Your program has a Main.main :: IO ()
. The compiler would wrap it with a “top handler” that handles exceptions uncaught in user code to form :Main.main :: IO ()
, after Z-encoding it’s a static heap object ZCMain_main_closure
.
Now, at run-time, ZCMain_main_closure
is evaluated at here. rts_evalLazyIO
is one of the RTS API functions that takes a closure (heap object) with type IO r
and executes the side effects, returning r
without forcing it. If you visit its definition, it calls createIOThread
, which creates the main Haskell thread that’s used for executing this IO r
thing.
All Haskell threads are first created with createThread
that pushes a stop frame on the bottom of the stack. Now, createIOThread
will first push a stg_ap_v
stack frame, then on top of that, a stg_enter
frame with the ZCMain_main_closure
as its payload.

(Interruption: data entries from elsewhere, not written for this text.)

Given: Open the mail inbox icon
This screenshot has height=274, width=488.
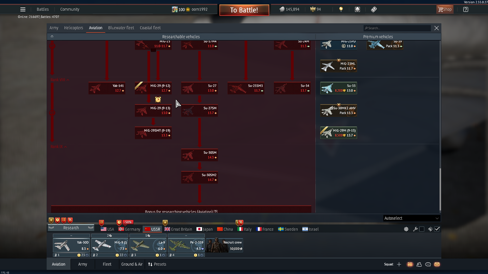Looking at the screenshot, I should tap(437, 264).
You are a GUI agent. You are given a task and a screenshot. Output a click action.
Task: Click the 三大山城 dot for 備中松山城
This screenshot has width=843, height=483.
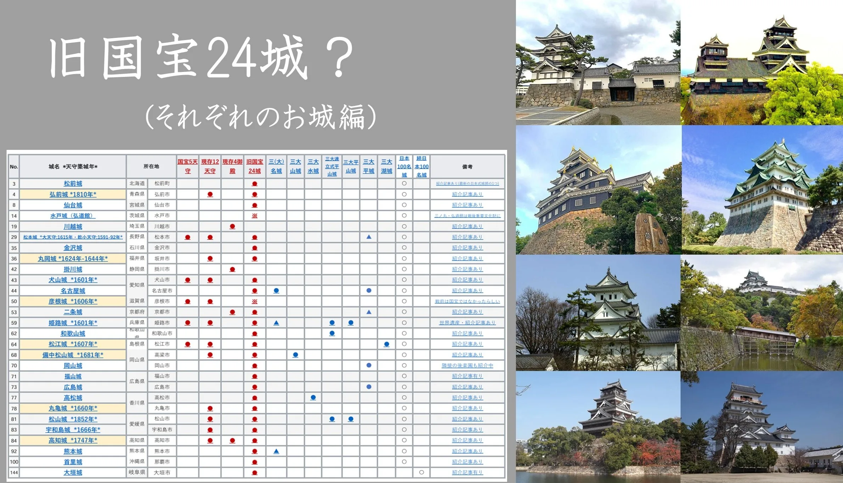point(295,355)
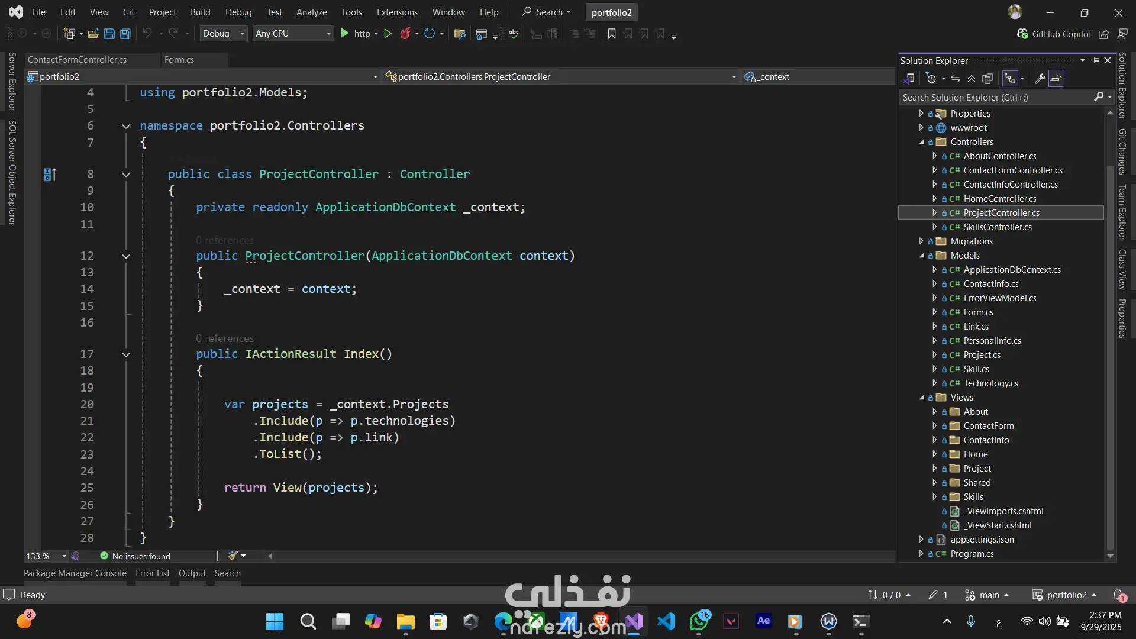Open the Build menu
This screenshot has height=639, width=1136.
coord(200,12)
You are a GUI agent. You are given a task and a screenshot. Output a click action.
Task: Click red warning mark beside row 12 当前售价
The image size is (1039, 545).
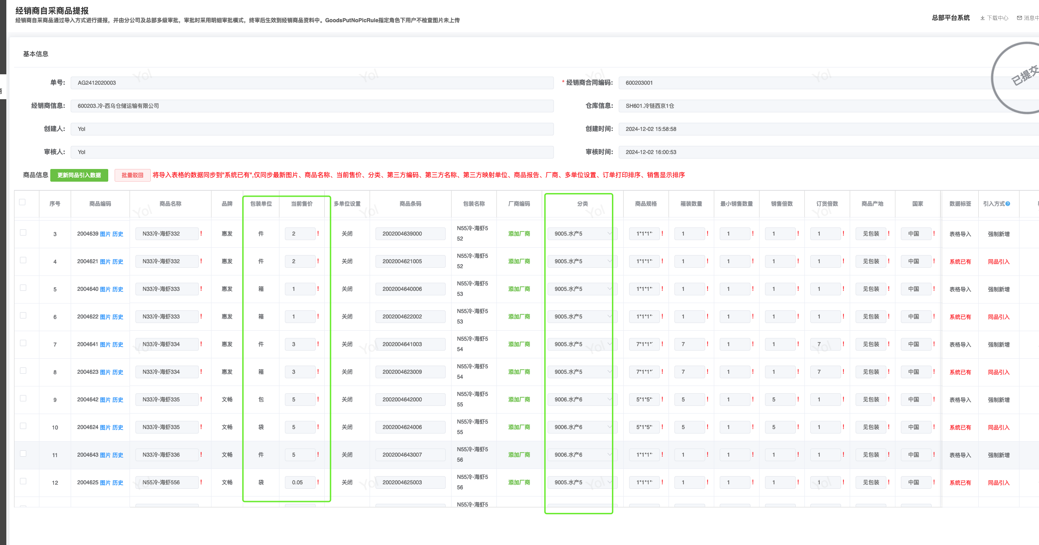pyautogui.click(x=318, y=482)
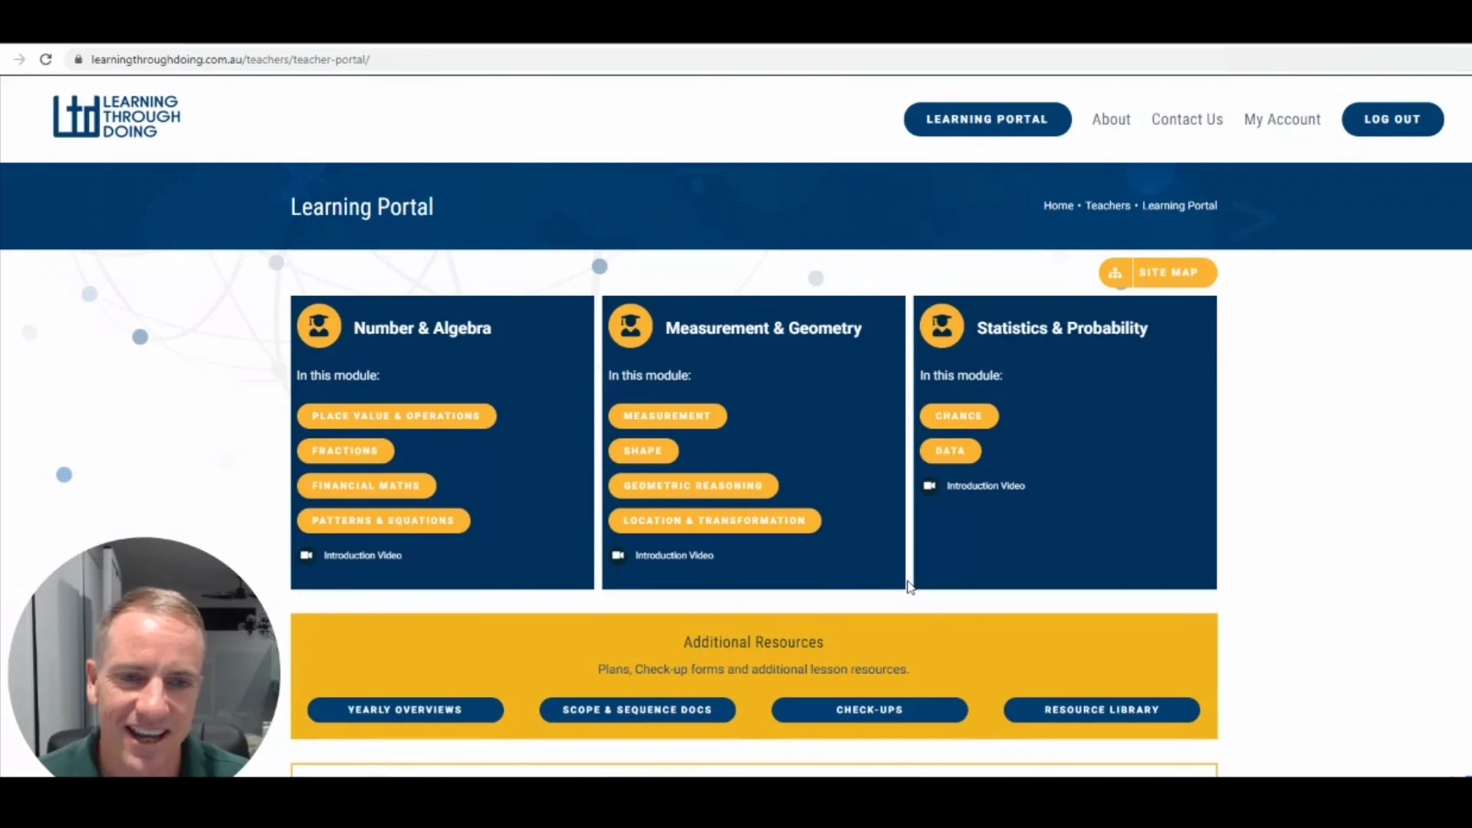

The stg_enter
frame “enters” a closure, which means it will evaluate its payload to WHNF. Given ZCMain_main_closure
is a thunk and needs to be evaluated first, this makes sense.
After it’s forced to a function closure, stg_ap_v
will actually invoke the function by passing nothing to it. So this is where OP’s question really gets answered. The ap
stands for “apply” and v
stands for void, which is State# RealWorld
in the Haskell land, not backed by anything at runtime. IO r
in Haskell is State# RealWorld -> (# State# RealWorld, r #)
, and at Cmm level it’s a function closure that doesn’t really take any argument and only returns the r
closure. It’s a zero-argument function, and the crucial difference between IO r
and r
is you can invoke the IO r
many times and the side effects will be executed each time, but with r
it will be executed only once and then the result is memoized.